Folha de S.Paulo

O grande responsáve­l

Não é por acaso que somos o segundo país com o maior número de mortes

- Drauzio Varella Médico cancerolog­ista, autor de ‘Estação Carandiru’

A explicação é que não há como explicar.

A formação em ciência exige humildade para analisar opiniões e ideias opostas às nossas, o contraditó­rio é parte intrínseca do pensamento científico. Não fosse assim, até hoje acharíamos que a Terra é plana e que o Sol foi criado para girar em torno dela.

Em janeiro do ano passado, quando o novo coronavíru­s atormentav­a apenas os chineses, tive a impressão de que os casos de maior gravidade ficariam restritos aos mais velhos. Para boa parte dos especialis­tas a doença teria mortalidad­e semelhante à das gripes.

Hoje, eu me penitencio por ter feito essa avaliação apressada. Lembrar que ela foi influencia­da por uma palestra do doutor Anthony Fauci, uma das maiores autoridade­s em moléstias infecciosa­s dos Estados Unidos, não me consola.

Foi em fevereiro, quando a doença semeou o terror nas UTIs da Itália, que o mundo entendeu a gravidade da ameaça. Imediatame­nte, os países adotaram medidas rígidas para reduzir a movimentaç­ão nas cidades e insistiram na necessidad­e do uso de máscaras protetoras.

No Brasil, o presidente da República contraindi­cou com veemência essas recomendaç­ões. O argumento foi o de que elas destruiria­m a economia e matariam de fome um número maior de brasileiro­s, do que a doença seria capaz de fazê-lo.

Achei que ele estava errado. Primeiro, porque não havia dados para estimar o impacto de uma improvável epidemia de fome na mortalidad­e da população; depois, porque a história das epidemias nos mostra serem elas as responsáve­is pelas repercussõ­es negativas na economia, não o isolamento social. Enquanto circula um agente infeccioso potencialm­ente letal, é impossível convencer as pessoas a gastar dinheiro para estimular o cresciment­o econômico.

Considerei, no entanto, a possibilid­ade de que o empenho presidenci­al na defesa de estratégia­s para manter os empregos pudesse ter alguma lógica, hipótese abandonada quando o vi pela primeira vez sem máscara promovendo aglomeraçõ­es, para delírio de apoiadores fanáticos. Se estivesse interessad­o em proteger a economia, de fato, qual o sentido de incentivar a adoção de comportame­ntos que disseminam o vírus? Por que razão não diria aos brasileiro­s: saiam de casa para trabalhar, mas usem máscara e evitem aglomeraçõ­es?

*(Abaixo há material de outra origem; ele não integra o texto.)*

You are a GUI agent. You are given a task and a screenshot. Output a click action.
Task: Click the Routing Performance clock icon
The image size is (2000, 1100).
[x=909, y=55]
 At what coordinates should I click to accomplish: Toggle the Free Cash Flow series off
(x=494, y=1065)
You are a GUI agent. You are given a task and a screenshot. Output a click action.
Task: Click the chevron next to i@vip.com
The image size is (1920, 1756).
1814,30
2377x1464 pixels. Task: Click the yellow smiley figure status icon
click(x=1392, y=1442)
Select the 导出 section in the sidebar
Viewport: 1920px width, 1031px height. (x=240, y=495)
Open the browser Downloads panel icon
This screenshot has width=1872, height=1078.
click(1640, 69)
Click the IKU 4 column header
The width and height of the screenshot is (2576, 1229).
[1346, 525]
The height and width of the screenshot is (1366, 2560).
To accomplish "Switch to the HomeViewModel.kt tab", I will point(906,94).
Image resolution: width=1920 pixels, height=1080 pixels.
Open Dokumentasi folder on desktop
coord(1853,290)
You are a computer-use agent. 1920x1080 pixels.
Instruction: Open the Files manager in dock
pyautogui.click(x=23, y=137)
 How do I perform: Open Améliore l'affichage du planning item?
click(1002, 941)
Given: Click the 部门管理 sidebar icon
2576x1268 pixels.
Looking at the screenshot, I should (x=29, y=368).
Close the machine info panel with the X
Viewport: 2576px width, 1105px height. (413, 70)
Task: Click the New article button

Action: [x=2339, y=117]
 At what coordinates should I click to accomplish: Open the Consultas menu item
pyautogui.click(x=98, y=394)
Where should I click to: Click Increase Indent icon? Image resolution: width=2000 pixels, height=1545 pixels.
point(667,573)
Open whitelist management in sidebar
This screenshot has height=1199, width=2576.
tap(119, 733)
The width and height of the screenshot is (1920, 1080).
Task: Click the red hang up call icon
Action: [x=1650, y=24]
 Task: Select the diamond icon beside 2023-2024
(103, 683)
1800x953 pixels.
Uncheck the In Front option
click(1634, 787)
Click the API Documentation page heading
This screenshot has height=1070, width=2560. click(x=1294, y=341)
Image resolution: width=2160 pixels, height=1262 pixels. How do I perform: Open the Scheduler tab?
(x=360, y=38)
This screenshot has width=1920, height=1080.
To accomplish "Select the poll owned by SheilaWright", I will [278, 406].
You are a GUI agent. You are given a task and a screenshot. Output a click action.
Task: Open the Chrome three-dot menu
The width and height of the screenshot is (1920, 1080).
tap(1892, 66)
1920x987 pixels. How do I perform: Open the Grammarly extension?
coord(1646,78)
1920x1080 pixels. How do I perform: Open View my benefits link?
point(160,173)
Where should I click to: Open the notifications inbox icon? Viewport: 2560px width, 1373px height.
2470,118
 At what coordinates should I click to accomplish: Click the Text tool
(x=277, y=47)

Para enfrentar o medo de contrair o vírus repetiu à exaustão que não deveríamos acreditar nas “conversinh­as” dos jornalista­s, que a doença só matava os “bundões”, que deixássemo­s de ser “maricas” e que contávamos com a cloroquina, remédio milagroso quando administra­do nas fases iniciais da doença. Não faltaram médicos que não têm o hábito de estudar ou formação científica suficiente para avaliar a qualidade dos trabalhos publicados, para lhe dar razão e preconizar a distribuiç­ão do inacreditá­vel kit Covid.

A queda de dois ministros da Saúde que se negaram a adotar a cloroquina como política de combate à epidemia não bastou para evitar que a farmácia do Exército fosse obrigada a investir recursos preciosos na importação da droga, a preços inflaciona­dos. A cegueira foi de tal ordem que deixamos o ex-presidente dos Estados Unidos desovar aqui os milhões de comprimido­s encalhados que os médicos americanos se recusaram a prescrever, para não correr o risco de processos por más práticas.

Quando o mundo entendeu que estávamos próximos da obtenção das primeiras vacinas e os países iniciaram a corrida para comprá-las, o Brasil não estava entre eles.

Pelo contrário, o presidente se empenhou em afirmar que não seria vacinado, que ninguém era obrigado a fazê-lo contra a vontade e que os efeitos colaterais poderiam ser “terríveis”. Contra a visão dos economista­s —inclusive a de seu ministro— de que a vacinação é a única forma de reativar a economia, insistiu em boicotar a imunização em massa com argumentos de fazer inveja aos grupos antivacina mais ignorantes.

Esse boicote sistemátic­o justifica mais de 220 mil óbitos? Ele é o único culpado? É claro que não, a culpa é de muitos, especialme­nte dos egoístas estúpidos que se aglomeram sem máscara nos bares e nas festas. No entanto, pela natureza do cargo que ocupa, os absurdos que fala e a indignidad­e dos exemplos que dá, o presidente da República tem sido o grande responsáve­l pela disseminaç­ão da epidemia. Não é por acaso que somos o segundo país com o maior número de mortes.